Hey guys! Bit stumped here. Hopefully, there is someone who can answer this on this website (ik its for less advanced math but I'm gonna ask anyways). Here it is:
Let S be the solid whose base is the region in the x, y-plane bounded by y=x^2 and y=1 whose cross-sections parallel to the y-axis are equilateral triangles.

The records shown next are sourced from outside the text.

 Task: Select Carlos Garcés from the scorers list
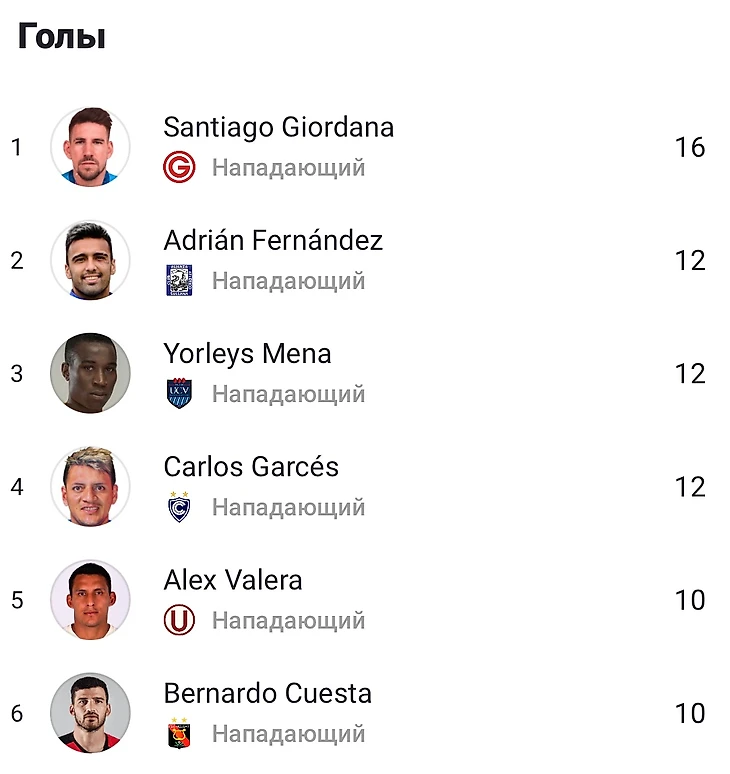[x=251, y=467]
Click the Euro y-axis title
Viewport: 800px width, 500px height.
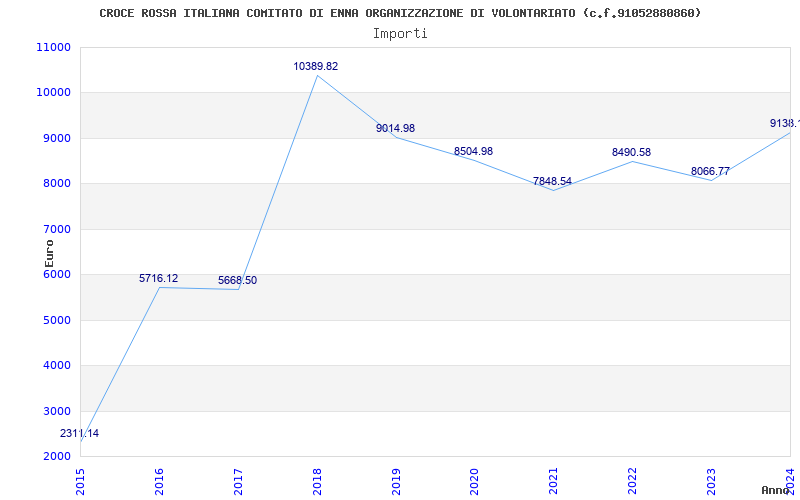49,253
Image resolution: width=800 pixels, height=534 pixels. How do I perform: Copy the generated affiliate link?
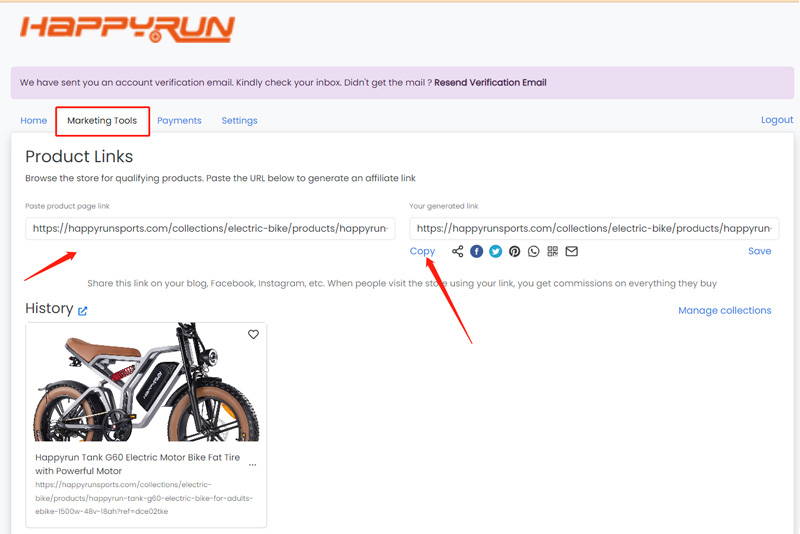[422, 251]
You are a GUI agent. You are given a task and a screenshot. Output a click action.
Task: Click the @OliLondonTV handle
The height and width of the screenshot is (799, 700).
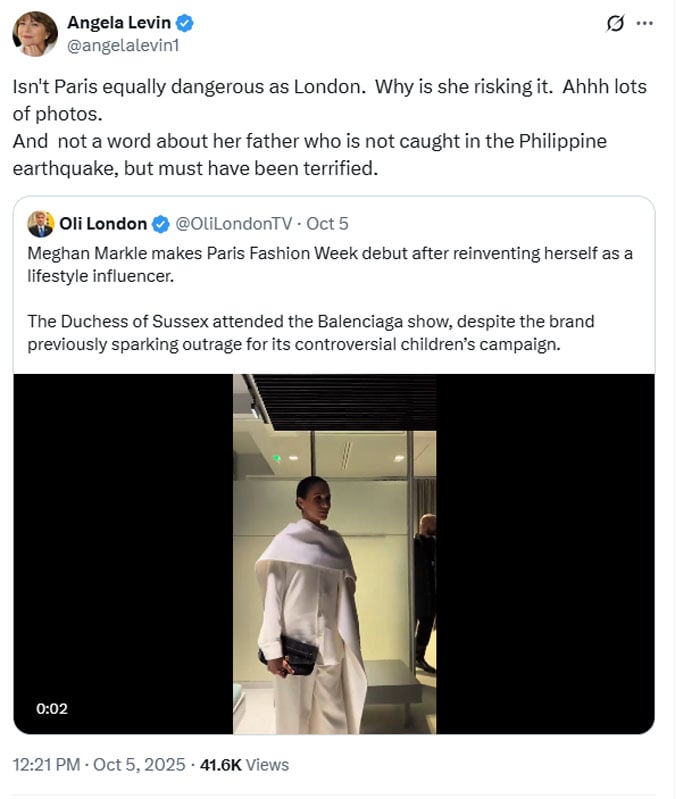pyautogui.click(x=235, y=224)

Find the volume of S. Thanks!
- BasicMaths (lol what a paradox)
Where it says cross-sections parallel to the y-axis, can you confirm that this really means cross-sections parallel to the yz plane ?
For everyone who is helping me solve this problem, yes, the cross-sections are parallel to the yz-plane.

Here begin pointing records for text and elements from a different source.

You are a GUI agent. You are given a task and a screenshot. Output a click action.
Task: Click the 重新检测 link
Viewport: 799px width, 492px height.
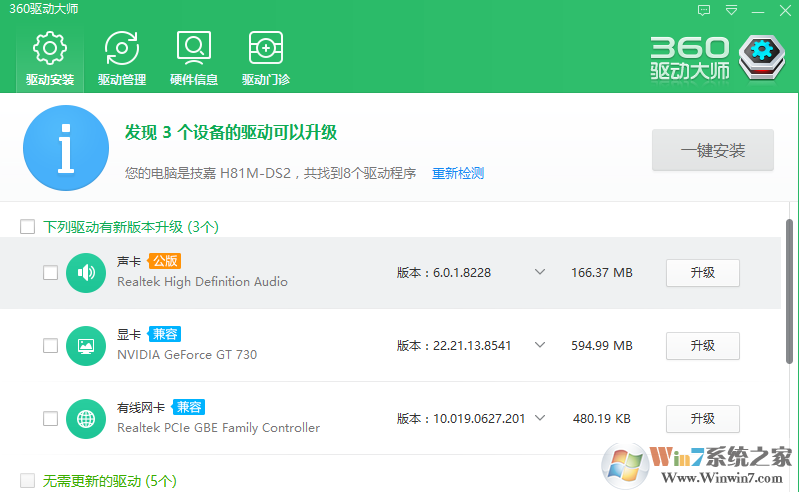point(458,173)
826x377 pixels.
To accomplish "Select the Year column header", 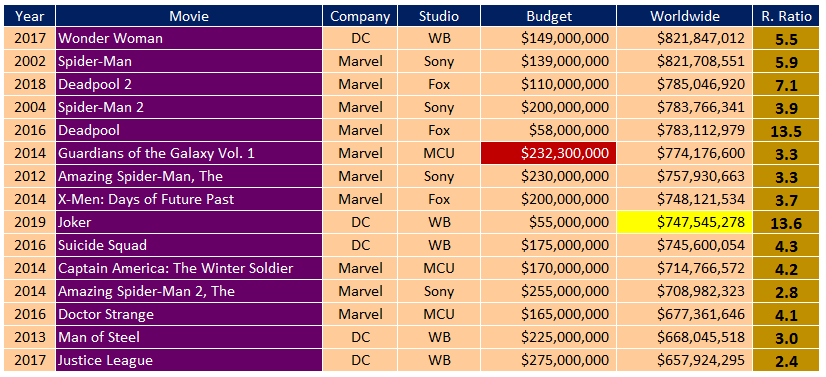I will (30, 16).
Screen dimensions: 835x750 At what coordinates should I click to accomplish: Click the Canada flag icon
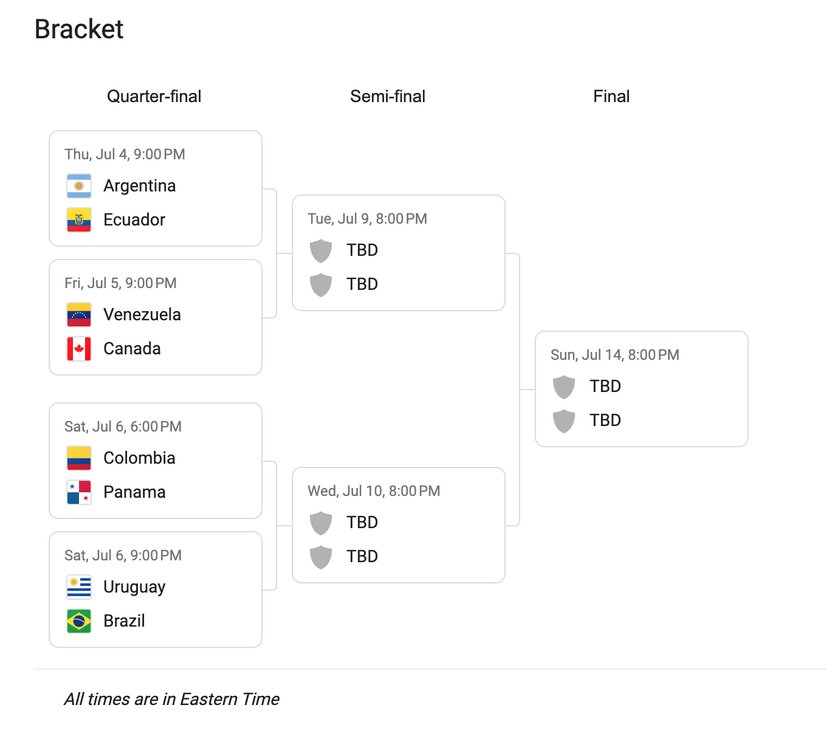click(79, 349)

The bounds on integration are from x -1 to x = 1 (these are the x intersections of the graphs)
The base of each triangle = ( 1 - x^2) = the side of each triangle
The height of each triangle = side * sqrt (3) / 2
Thus.......the area for each triangle = (1/2) base * ( height) =
(1/2) ( 1 - x^2) (1 - x^2) *sqrt (3) /2 =
(sqrt (3) / 4) ( 1 - x^2) ( 1 - x^2) = (sqrt (3)/ 4) ( 1 - x^2)^2 = (sqrt (3) / 4) (x^4 - 2x^2 + 1)
And summing the areas of all the triangles from x = -1 to x = 1 will give us the volume of S
Since the volume is symmetric on each side of the y axis, we can actually just integrate this
1
(2 * sqrt (3) / 4) ∫ x^4 - 2x^2 + 1 dx =
0
1
(sqrt (3) / 2 ) [ x^5 / 5 - (2/3)x^3 + x ] =
0
(sqrt (3) / 2 ) [ 1/5 - 2/3 + 1 ] =
(sqrt (3) / 2) [ 6/5 - 2/3 ] =
(sqrt (3) / 2 ) [ 18 - 10] /15 =
(sqrt (3) / 2 ) [ 8 / 15] =
(4/15)sqrt (3) ≈ .4619 units ^3 = volume of S
0